5. Uczeń kontra mistrz, część I
Pokój
Naruto był niewielki i wydawał się szary, pozbawiony jakichkolwiek pozytywnych
kolorów. Za oknem ― ozdobionym zakurzoną
firanką, która wisiała już tam od przeszło trzech lat ― słońce wyłaniało się powoli zza horyzontu.
Naruto
obrócił się leniwie na prawy bok, cicho wzdychając i pod naporem promieni
słonecznych, uchylając ociężałe ze snu powieki. Pamiętał doskonale, że dzisiaj
ma tak zwane "sprawdzenie umiejętności", jak to ujęła Tsunade. Innymi
słowy pojedynek z Kakashim. Nie miał jednak ochoty wstawać, choć bardziej
szczerym byłoby, że nie miał na to siły. Uzumaki był więc aż pełen podziwu dla
samego siebie, gdy po pięciu minutach bezczynnego leżenia w końcu udało mu się to zrobić. Dawniej, gdy jeszcze udawał
kogoś kim nie był, pewnie by się cieszył jak głupi i skakał z radości, słysząc
tylko słowo "walka", ale teraz wszystko było inne. Zmieniła się jego
postawa i postanowienie. Jeszcze nie był
pewien, czy dobrze postępuje czy nie, ale podjął już decyzję. Nikt nie miał
prawa mówić mu inaczej, gdy po tylu latach w końcu postanowił zrobić coś dla
siebie, nie myśląc o dobru innych, ale o swoim. W końcu postanowił pokazać
innym swoje prawdziwe oblicze, ściągając przy tym maskę, którą był zmuszony
założyć dawno temu.
Co
prawda, każdy człowiek lubił zakładać maski, żeby udawać kogoś innego, ale nie on.

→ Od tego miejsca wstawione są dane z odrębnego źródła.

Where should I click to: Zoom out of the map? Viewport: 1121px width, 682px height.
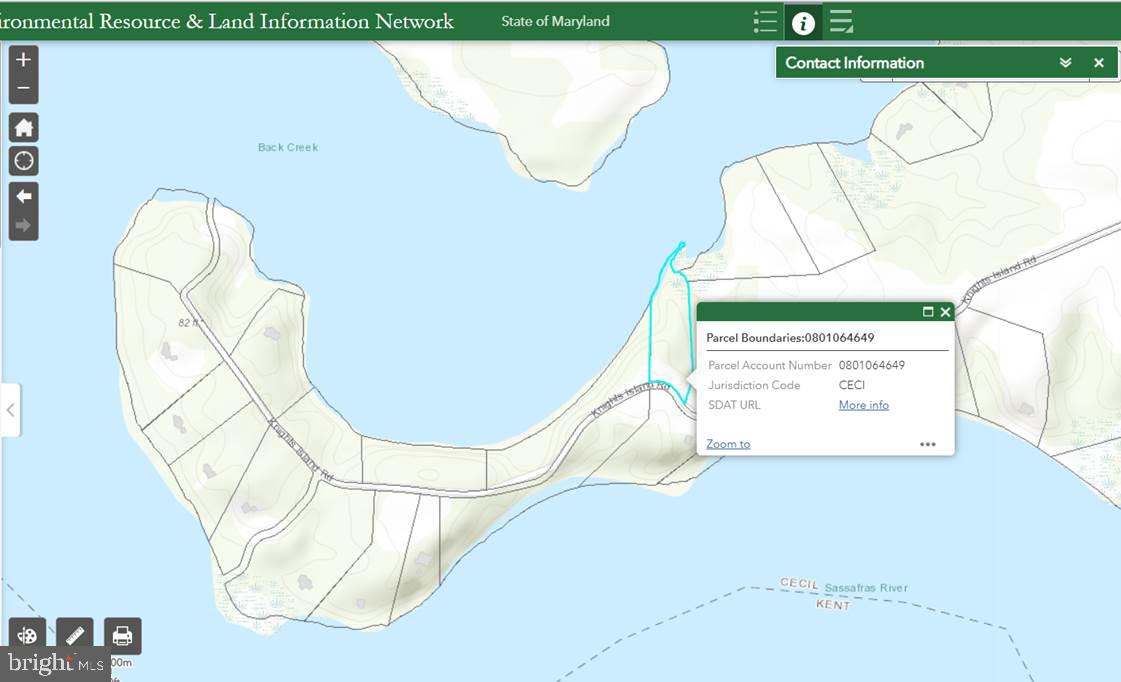pyautogui.click(x=24, y=88)
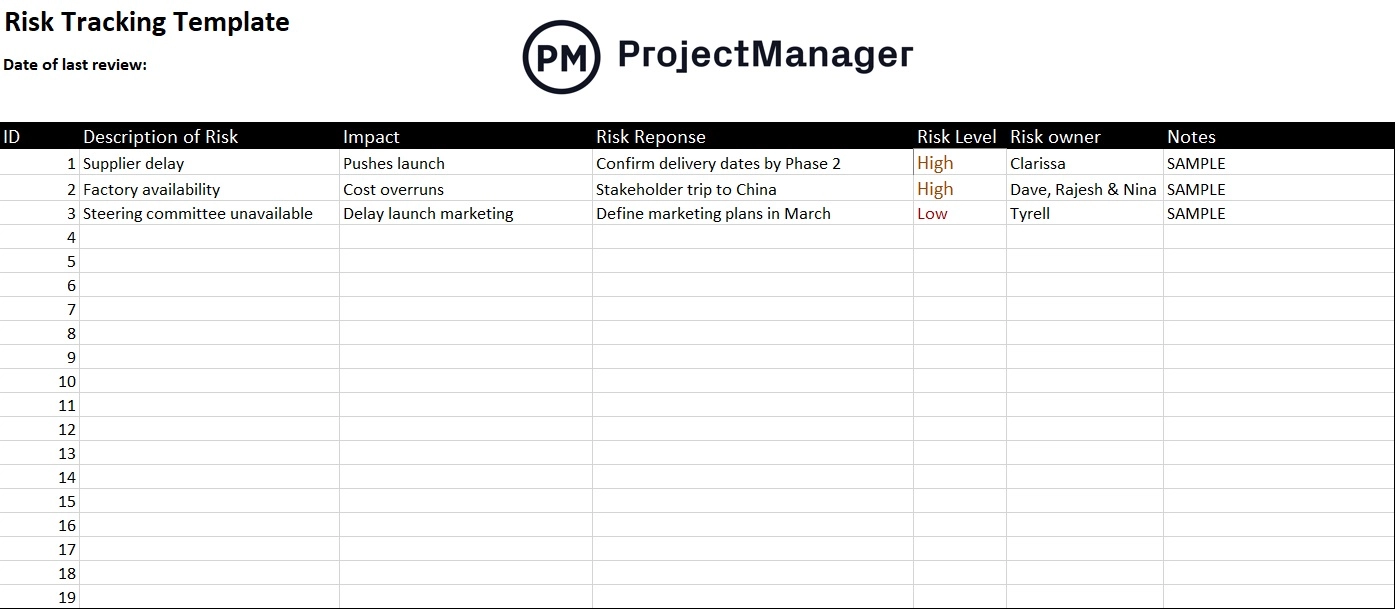Select the Factory availability cell

(151, 189)
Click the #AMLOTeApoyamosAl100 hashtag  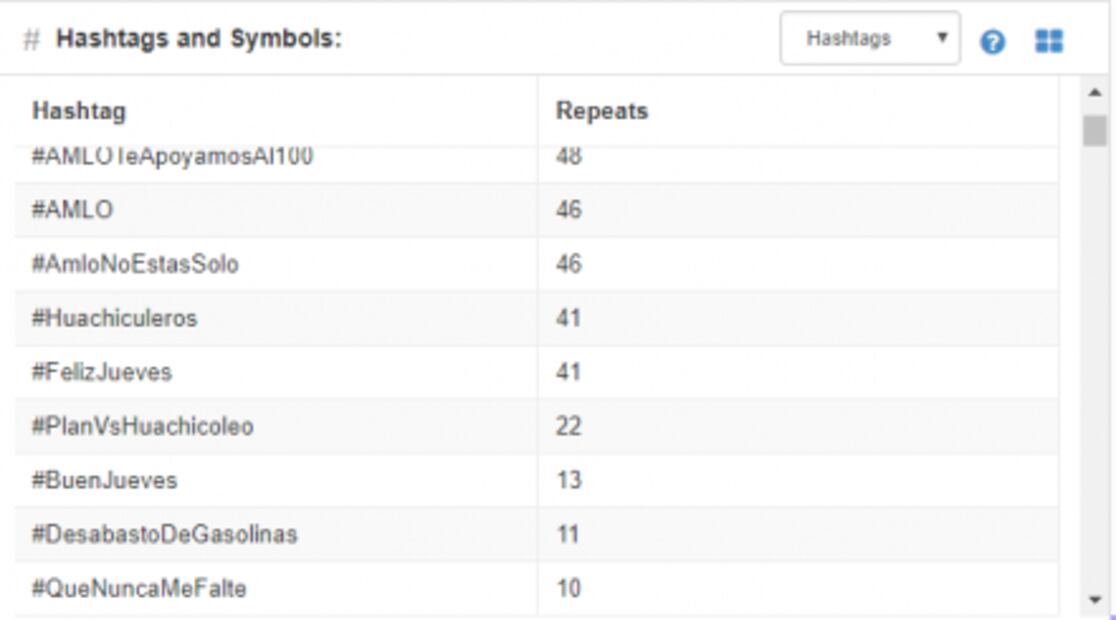pos(173,158)
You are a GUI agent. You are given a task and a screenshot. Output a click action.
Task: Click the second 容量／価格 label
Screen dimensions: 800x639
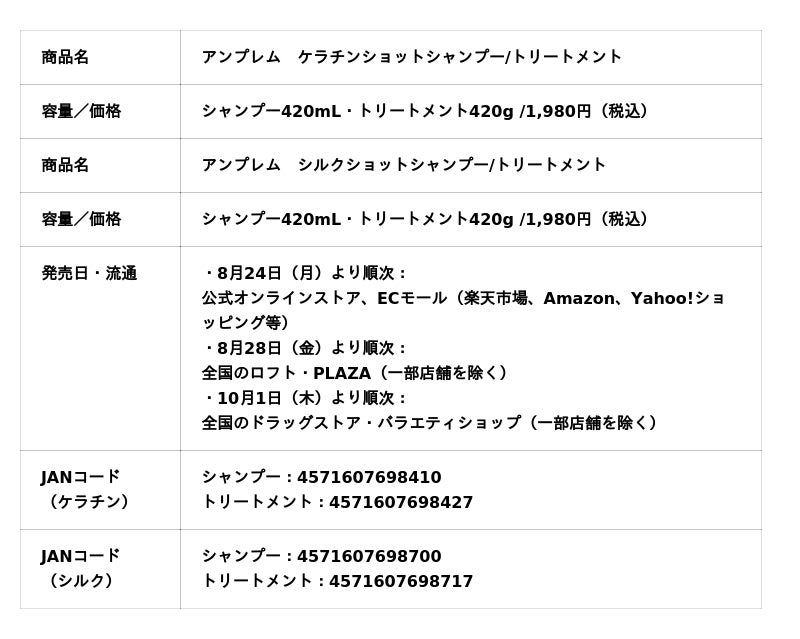81,219
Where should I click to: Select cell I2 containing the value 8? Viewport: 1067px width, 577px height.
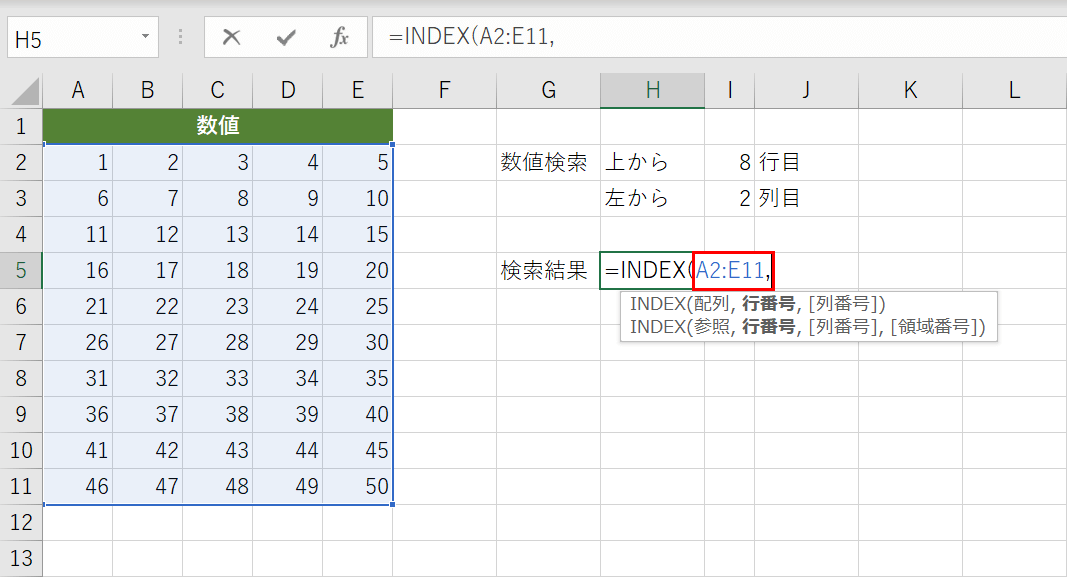[x=729, y=162]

Był osobą o wielu twarzach, które można było wyliczać na palcach u rąk i wcale
tego nie lubił.
Błazen,
którego znali wszyscy, a którym tak naprawdę nie był.
Bezwzględny
morderca, którego widzieli tylko jego ofiary.
Przebiegły
lis, używający podstępu, by pokonać wroga.
Także
wiele, wiele innych, które widzieli tylko nieliczni. Teraz jednak nie nosił
żadnej maski. Nie potrzebował już jej. Ale czy innym się to spodoba? To już go
nie obchodziło. Spokój i powagę miał w swojej prawdziwej naturze. Szorstkość
jedynie wtedy, gdy był na misji i musiał działać nie jako Naruto, ale shinobi,
który za wszelką cenę miał wykonać powierzoną mu misję. Nawet jeśli tą ceną
miało być jego własne życie. Choć nie mógł zaprzeczyć, że jemu samemu czasami
się to podobało. Wszystko zależało jednak od sytuacji. Jakkolwiek by nie lubił
swoich masek, tak w każdej z nich było ziarnko jego osobowości. Na przykład z
błaznem, którego musiał udawać, łączyło go marzenie o byciu Hokage. Marzenie
takie samo jak mieli jego matka i ojciec. Reaktywacja drużyny siódmej też była
jednym z jego marzeń.
Czasami
pragnął wrócić do tamtych ‒ z pozoru ‒ beztroskich czasów, gdzie w skład drużyny wchodził jeszcze Sasuke. Już wtedy nic nie było łatwe i musiał ukrywać swoją
osobowość, ale to nie było tak, że te dni nie były radosne. Wręcz przeciwnie.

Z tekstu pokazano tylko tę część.